- What you should do
Can you copy out the material word for word, from the line with "The height and width of the screenshot is (768, 1024)." up to and including the line with "app-icon: ↻ is"?

★ ★ ★

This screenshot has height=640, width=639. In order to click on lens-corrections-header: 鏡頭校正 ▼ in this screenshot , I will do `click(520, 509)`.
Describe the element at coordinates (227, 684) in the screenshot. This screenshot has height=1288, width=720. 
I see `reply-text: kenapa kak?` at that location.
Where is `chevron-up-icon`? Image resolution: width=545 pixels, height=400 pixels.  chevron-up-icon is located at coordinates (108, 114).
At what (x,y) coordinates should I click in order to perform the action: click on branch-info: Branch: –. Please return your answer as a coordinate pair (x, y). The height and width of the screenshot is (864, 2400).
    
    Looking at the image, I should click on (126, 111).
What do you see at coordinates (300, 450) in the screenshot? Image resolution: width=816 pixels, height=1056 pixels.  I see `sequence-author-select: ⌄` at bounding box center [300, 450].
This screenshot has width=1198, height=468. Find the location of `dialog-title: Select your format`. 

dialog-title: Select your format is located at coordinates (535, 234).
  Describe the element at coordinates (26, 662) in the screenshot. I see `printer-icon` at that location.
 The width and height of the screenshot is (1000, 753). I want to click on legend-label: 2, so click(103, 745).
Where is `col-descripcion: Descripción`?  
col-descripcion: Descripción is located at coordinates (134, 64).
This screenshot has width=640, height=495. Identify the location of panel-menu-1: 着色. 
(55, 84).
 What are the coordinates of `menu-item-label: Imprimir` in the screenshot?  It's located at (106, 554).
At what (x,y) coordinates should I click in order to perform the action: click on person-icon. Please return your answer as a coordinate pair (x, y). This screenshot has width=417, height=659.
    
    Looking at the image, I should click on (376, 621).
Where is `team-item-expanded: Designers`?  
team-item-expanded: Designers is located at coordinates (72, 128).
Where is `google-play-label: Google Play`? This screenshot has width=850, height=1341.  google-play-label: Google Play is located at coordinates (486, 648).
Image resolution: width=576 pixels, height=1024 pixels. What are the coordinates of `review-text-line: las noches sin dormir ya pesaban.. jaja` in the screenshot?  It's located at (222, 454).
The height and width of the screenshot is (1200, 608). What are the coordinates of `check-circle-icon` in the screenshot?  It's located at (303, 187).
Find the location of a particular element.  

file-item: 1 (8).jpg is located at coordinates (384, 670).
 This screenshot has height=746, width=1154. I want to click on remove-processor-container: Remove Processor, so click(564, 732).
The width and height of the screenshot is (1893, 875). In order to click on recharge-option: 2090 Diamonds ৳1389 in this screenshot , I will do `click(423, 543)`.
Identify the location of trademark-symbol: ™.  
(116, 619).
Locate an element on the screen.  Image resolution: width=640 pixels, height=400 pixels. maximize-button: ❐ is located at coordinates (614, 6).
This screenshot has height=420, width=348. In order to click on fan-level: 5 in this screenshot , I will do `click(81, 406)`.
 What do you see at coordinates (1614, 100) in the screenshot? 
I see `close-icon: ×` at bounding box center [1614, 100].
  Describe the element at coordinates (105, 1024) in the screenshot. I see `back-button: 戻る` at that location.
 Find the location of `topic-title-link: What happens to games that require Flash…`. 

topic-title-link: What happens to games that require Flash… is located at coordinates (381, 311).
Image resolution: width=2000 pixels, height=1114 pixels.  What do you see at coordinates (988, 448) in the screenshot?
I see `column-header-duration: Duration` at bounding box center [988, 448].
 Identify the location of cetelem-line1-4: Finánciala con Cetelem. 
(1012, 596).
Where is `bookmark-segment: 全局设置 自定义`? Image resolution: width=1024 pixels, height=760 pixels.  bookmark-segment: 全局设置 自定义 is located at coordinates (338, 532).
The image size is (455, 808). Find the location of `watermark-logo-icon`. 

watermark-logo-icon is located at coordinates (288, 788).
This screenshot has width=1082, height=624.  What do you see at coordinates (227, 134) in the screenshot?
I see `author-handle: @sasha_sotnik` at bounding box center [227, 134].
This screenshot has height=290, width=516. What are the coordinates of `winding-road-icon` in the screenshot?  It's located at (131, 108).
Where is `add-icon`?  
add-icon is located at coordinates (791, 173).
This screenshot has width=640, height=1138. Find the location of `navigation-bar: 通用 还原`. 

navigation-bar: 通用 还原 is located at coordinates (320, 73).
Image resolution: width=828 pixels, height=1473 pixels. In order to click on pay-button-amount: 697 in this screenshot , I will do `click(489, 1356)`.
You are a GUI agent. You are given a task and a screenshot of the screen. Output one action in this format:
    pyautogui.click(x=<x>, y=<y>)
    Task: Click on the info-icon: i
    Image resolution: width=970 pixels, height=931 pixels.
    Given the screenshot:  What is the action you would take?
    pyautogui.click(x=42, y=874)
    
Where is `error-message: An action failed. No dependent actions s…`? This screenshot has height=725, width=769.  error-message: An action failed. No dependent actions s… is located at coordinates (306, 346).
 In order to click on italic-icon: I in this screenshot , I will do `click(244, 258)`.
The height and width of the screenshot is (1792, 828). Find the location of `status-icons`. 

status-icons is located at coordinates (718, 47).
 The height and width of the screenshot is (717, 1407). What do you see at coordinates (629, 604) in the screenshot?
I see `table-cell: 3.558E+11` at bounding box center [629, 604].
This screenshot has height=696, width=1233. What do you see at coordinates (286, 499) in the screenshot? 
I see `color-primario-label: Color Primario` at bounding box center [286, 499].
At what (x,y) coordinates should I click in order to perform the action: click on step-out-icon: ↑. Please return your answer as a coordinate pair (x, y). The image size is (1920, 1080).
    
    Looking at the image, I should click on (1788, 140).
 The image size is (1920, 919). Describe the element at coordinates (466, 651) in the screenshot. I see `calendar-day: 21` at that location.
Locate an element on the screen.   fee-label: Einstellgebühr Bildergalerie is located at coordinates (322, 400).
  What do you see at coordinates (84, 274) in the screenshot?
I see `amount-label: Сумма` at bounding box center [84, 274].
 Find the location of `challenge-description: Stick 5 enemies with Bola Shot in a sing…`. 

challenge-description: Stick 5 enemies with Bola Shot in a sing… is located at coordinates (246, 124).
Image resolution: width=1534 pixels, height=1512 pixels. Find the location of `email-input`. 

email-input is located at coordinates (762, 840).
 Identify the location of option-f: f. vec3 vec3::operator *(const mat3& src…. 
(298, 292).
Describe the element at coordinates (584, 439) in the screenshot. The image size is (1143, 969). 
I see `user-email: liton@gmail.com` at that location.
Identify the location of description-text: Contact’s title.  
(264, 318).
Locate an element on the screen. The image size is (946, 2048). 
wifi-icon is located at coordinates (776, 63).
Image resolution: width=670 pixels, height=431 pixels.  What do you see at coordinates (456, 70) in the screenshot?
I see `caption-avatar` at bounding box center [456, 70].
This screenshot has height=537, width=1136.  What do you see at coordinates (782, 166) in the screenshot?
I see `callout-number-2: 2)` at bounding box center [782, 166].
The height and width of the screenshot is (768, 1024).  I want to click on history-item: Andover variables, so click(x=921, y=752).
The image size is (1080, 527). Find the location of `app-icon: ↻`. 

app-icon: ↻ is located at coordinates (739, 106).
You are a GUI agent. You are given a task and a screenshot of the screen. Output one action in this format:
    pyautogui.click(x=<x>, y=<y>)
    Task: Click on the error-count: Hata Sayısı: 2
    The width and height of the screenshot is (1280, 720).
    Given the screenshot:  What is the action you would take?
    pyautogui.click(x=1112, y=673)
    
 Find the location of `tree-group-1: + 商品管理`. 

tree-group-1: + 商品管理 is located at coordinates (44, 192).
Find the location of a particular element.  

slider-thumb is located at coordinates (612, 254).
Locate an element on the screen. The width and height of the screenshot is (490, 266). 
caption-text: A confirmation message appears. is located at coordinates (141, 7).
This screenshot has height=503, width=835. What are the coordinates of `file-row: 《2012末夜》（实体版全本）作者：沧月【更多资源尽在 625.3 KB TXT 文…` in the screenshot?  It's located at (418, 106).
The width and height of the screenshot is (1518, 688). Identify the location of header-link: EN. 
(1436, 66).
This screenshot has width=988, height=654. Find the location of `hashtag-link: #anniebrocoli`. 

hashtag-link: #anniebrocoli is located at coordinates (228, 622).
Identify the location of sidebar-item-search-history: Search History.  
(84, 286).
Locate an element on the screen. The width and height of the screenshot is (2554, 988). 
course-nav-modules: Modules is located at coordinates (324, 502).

★ ★ ★

- Result
The height and width of the screenshot is (768, 1024).  I want to click on history-item: Andover variables, so click(x=921, y=752).
The image size is (1080, 527). Find the location of `app-icon: ↻`. 

app-icon: ↻ is located at coordinates (739, 106).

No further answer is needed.